To some extent, the particulars of any given malpractice environment are dictated by state law; places like California and Texas, for instance, have hard caps on non-economic damages that systematically limit payments to victims of physician negligence. But, even more than geography, malpractice liability is related to physician specialty.4 Some specialties, like obstetrics, get sued (and are forced to make payments to wronged patients) all the time; others, like cardiology, don’t. The difference is made obvious by the wide variation in litigation frequency, which is directly related to the risk of a negative judgment or costly out-of-court settlement. These data are public, consistent, and conveniently can be used to place each specialty on our quality and spending graph — cardiology near the left, obstetrics on the right — which in turn tells us how tort reform is likely to affect each specialty’s outcomes. Increasing the malpractice pressure on cardiologists will increase quality and spending in that sector; the same change will decrease those measures for obstetrics.

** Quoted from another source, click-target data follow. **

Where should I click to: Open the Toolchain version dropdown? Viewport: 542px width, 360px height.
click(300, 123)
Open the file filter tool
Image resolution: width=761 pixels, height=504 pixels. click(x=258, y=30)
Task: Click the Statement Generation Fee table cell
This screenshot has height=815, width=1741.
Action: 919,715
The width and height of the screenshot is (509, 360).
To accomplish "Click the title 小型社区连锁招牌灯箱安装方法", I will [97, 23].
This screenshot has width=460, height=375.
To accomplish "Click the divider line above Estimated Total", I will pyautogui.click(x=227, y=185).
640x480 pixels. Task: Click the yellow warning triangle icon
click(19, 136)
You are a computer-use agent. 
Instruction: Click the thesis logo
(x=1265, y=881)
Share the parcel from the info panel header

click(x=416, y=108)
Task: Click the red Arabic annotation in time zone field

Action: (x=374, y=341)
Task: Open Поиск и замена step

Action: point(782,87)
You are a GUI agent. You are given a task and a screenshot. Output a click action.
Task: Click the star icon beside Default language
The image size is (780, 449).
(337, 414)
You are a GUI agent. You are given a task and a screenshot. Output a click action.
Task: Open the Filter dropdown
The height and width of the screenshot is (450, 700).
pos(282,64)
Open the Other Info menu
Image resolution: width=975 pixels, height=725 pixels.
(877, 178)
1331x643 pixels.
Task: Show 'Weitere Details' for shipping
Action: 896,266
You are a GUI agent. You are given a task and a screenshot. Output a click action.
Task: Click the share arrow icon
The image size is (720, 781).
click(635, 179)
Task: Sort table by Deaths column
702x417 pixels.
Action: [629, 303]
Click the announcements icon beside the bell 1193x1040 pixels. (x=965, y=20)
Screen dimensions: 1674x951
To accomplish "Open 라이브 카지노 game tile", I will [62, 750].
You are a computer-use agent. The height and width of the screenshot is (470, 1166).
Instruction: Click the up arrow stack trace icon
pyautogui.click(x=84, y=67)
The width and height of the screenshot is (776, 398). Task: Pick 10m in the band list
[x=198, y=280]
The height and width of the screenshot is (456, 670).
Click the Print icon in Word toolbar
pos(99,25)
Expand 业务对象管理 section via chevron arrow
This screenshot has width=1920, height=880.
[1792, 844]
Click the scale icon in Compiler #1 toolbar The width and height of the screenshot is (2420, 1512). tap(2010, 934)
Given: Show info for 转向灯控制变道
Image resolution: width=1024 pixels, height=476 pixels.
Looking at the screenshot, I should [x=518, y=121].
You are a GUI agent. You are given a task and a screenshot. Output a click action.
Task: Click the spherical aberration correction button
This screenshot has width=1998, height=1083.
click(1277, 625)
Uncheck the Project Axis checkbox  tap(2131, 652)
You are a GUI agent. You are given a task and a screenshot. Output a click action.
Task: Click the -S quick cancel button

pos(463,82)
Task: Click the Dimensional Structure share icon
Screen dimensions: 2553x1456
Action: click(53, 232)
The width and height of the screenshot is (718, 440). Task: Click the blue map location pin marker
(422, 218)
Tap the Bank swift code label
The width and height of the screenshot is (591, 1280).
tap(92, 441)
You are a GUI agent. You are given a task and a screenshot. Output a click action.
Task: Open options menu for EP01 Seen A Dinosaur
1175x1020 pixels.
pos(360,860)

All of which is to say that malpractice liability reform may or may not be a worthy policy, but that issue shouldn’t be analyzed for the profession as a whole, but instead on a specialty-by-specialty basis. All we need is to figure out the optimal quality and spending levels for each specialty — no mean feat, to be sure — and we’re off to the races. Sometimes you need to put the apples with the apples, and the oranges with the oranges.

References

  1. Chan L, Macdonald ME, Carnevale FA, Steele RJ, Shrier I. Reconciling disparate data to determine the right answer: a grounded theory of meta analysts’ reasoning in meta‐analysis [published online July 25, 2017]. Res Synth Methods.  doi: 10.1002/jrsm.1258
  2. Montanera D. The importance of negative defensive medicine in the effects of malpractice reform. Eur J Health Econ. 2016;17(3):355-369.
  3. Lakdawalla DN, Seabury SA. The welfare effects of medical malpractice liability. Int Rev Law Econ. 2012;32(4):356-369.
  4. Jena AB, Seabury S, Lakdawalla D, Chandra A. Malpractice risk according to physician specialty. N Engl J Med. 2011;365(7):629-636.